=== MATERIAL PROVIDED ===

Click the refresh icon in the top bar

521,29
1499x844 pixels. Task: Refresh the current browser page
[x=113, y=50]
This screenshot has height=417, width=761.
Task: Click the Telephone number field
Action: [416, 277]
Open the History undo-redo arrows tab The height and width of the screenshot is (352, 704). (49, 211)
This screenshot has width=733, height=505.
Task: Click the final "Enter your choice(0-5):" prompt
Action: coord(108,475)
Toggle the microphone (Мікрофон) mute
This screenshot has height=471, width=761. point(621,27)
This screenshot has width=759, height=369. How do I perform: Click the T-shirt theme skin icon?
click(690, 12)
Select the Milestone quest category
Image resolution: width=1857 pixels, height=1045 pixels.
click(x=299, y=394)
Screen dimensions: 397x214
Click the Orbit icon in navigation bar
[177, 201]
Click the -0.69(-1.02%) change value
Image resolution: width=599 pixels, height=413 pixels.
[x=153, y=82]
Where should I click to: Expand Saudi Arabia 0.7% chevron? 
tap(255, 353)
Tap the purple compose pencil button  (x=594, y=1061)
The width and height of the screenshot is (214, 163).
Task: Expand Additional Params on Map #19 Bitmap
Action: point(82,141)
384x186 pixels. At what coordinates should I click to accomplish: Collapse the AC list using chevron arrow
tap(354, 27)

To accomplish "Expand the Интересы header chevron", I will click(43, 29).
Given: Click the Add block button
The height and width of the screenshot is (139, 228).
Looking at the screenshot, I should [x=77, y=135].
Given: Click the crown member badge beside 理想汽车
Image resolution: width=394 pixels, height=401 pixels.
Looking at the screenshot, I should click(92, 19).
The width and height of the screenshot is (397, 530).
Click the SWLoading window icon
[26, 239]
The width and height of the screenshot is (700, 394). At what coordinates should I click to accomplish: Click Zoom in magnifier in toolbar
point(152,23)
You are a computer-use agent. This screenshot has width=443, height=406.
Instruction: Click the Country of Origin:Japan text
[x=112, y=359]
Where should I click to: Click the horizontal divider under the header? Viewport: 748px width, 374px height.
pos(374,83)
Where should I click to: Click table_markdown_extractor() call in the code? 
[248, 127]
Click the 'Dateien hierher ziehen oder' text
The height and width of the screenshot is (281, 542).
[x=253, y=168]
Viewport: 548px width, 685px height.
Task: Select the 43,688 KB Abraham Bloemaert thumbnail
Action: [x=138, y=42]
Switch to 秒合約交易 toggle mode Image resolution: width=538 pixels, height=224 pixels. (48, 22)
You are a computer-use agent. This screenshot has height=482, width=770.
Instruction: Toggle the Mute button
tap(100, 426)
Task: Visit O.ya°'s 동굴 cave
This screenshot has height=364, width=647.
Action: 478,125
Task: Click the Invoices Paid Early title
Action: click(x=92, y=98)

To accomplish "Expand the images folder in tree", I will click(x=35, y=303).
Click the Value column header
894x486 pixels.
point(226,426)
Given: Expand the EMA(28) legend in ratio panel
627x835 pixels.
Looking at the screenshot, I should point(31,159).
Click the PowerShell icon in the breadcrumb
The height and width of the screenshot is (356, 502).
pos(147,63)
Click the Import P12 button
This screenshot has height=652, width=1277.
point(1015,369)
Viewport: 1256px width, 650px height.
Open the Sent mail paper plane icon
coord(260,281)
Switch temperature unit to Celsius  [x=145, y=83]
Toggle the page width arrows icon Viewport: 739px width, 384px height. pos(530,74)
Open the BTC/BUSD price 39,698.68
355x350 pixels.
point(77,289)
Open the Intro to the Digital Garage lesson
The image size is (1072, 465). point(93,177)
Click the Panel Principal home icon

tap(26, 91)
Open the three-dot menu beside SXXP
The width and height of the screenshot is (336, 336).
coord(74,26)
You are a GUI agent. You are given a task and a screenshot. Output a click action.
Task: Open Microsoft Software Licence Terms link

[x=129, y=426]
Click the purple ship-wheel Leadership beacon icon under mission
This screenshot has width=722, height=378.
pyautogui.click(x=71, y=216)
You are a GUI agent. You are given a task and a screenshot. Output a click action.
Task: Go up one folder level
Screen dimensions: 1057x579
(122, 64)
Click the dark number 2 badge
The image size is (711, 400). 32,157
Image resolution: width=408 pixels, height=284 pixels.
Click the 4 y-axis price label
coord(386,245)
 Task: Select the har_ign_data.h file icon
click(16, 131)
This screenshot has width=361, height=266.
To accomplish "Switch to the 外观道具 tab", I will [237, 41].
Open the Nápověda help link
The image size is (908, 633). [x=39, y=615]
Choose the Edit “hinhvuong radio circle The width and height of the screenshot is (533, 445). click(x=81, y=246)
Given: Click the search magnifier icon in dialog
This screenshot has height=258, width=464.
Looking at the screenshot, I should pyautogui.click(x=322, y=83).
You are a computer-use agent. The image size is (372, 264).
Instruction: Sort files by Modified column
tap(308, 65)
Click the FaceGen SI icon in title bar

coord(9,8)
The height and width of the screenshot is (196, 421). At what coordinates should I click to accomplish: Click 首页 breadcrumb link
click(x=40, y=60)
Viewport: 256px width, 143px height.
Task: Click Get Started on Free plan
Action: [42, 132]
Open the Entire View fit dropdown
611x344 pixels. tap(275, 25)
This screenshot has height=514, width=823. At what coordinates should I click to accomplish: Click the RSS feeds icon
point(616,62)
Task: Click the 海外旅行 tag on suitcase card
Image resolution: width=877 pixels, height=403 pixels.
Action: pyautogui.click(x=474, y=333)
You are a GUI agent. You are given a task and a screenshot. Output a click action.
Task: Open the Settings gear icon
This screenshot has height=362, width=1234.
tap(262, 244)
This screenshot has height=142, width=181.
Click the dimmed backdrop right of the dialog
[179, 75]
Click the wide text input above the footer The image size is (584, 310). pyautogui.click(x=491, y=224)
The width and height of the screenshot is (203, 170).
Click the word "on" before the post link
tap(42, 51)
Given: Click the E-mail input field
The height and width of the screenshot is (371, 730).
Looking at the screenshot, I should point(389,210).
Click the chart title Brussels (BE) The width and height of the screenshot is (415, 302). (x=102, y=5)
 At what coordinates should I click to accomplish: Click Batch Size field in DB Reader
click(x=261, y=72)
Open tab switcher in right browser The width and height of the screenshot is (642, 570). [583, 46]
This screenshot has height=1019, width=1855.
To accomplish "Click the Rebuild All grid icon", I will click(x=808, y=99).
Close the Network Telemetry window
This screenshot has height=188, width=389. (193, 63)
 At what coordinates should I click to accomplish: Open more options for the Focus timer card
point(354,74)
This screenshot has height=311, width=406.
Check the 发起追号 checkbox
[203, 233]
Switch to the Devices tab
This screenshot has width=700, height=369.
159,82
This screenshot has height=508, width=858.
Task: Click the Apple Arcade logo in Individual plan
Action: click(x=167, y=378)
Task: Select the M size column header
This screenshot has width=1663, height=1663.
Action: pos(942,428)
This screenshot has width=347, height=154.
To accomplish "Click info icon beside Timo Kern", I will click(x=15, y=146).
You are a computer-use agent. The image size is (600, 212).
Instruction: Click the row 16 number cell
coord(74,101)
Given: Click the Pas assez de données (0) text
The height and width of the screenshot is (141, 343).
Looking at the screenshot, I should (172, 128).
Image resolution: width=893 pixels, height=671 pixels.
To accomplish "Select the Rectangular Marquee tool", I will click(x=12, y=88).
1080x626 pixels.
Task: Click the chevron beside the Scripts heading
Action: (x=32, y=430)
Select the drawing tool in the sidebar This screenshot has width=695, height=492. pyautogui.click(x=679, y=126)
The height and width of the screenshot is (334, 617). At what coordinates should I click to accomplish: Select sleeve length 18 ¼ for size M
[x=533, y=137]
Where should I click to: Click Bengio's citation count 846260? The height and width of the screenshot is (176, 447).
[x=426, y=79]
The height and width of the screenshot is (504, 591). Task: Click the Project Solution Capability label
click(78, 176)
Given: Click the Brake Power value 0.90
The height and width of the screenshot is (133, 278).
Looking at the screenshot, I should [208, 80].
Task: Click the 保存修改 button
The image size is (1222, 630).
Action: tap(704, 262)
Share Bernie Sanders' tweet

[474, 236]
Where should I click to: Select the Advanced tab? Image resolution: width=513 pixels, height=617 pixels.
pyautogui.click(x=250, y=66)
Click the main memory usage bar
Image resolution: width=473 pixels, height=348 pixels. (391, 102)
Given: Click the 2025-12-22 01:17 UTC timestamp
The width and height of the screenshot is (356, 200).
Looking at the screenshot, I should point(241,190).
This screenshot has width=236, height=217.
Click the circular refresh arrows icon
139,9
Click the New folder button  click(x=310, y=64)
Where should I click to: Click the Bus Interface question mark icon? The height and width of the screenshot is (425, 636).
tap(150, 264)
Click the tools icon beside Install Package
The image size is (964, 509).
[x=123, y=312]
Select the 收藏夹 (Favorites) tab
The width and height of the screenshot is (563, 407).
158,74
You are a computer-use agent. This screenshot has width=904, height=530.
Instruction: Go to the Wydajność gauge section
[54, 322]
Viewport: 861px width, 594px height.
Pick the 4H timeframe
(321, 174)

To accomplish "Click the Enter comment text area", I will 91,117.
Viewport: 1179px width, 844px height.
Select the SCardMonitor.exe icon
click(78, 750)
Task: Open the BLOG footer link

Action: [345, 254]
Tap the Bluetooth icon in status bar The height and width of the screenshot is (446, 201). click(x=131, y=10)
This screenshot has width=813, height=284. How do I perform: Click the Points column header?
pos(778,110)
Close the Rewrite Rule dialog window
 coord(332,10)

===

- [TASK REQUIREMENTS]:
Return every line from the material that contains the word "computer".

- [SOLUTION TO THIS PROBLEM]:
You are a computer-use agent. This screenshot has width=443, height=406.
You are a computer-use agent. This screenshot has height=482, width=770.
You are a computer-use agent. The image size is (372, 264).
You are a computer-use agent. The image size is (600, 212).
You are a computer-use agent. This screenshot has width=904, height=530.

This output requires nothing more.